→ **Given information**:
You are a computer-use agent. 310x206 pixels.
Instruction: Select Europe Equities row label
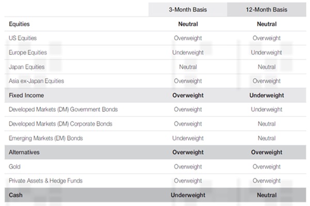(28, 53)
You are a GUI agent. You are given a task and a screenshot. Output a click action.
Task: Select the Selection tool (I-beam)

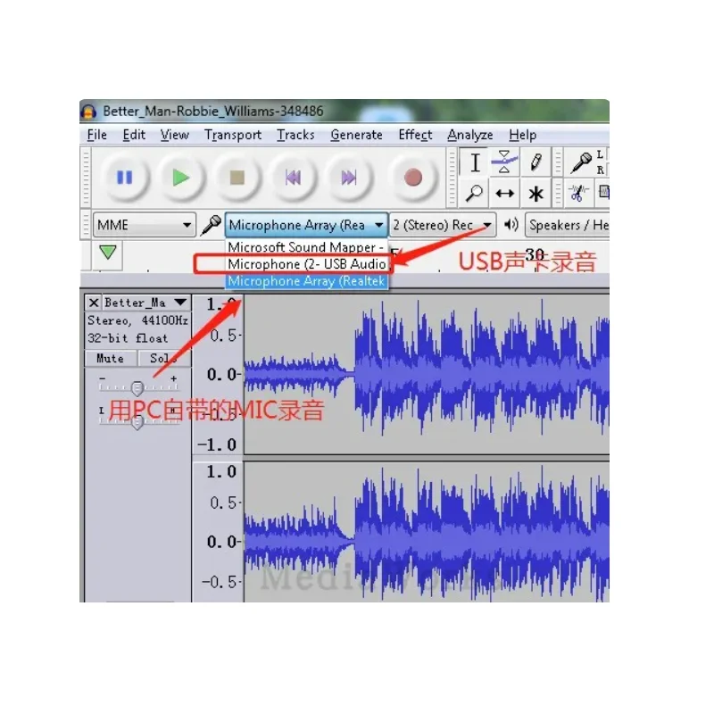click(x=476, y=162)

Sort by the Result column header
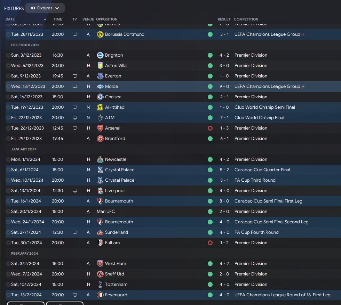pyautogui.click(x=224, y=19)
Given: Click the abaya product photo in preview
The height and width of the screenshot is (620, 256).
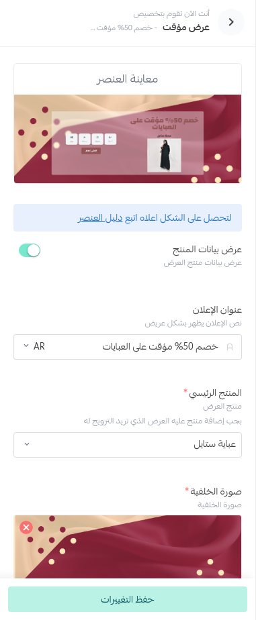Looking at the screenshot, I should point(164,155).

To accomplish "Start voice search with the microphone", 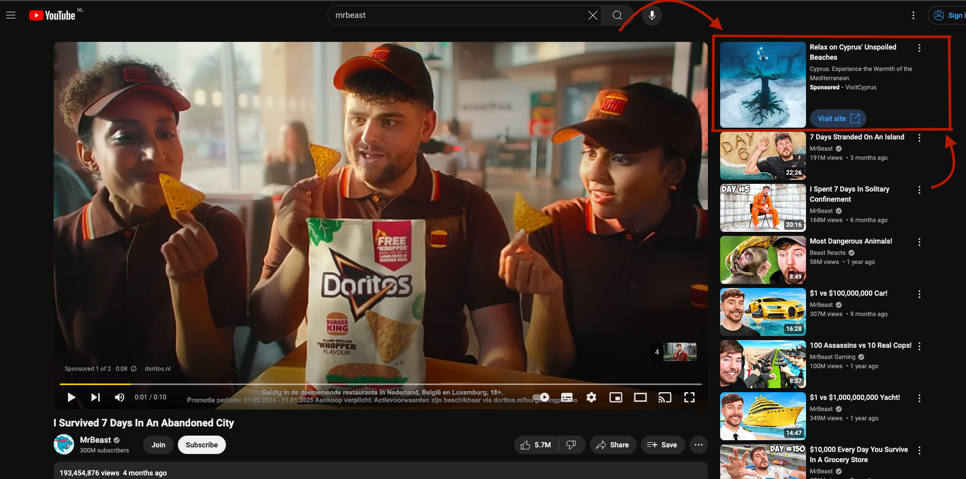I will (x=652, y=15).
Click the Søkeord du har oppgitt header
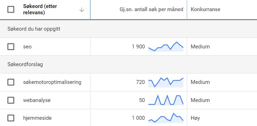Screen dimensions: 257x126 tap(34, 29)
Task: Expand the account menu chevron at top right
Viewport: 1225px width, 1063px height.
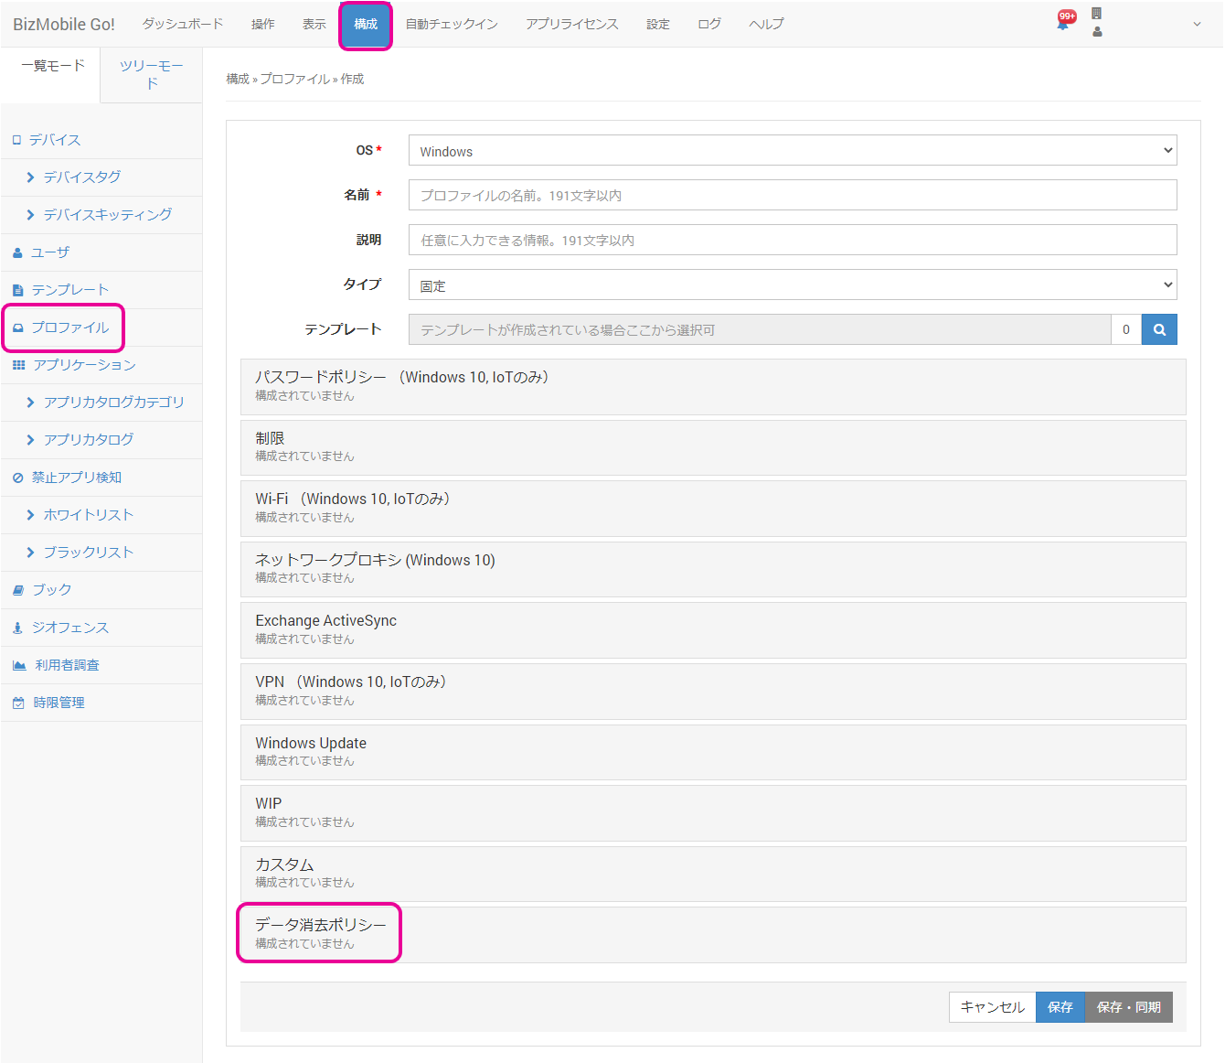Action: (1197, 25)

→ **Exercise description**: Starting at the line above that has "You are a GUI" and ending at the line that has "Given: Click the", copy each line exactly, leaving the pictures out and adding nothing.

→ **Reply to the exercise**:
You are a GUI agent. You are given a task and a screenshot. Output a click action.
Task: Select the Selection tool (I-beam)

click(x=476, y=162)

Sort by the Result column header
pyautogui.click(x=224, y=19)
Given: Click the abaya product photo in preview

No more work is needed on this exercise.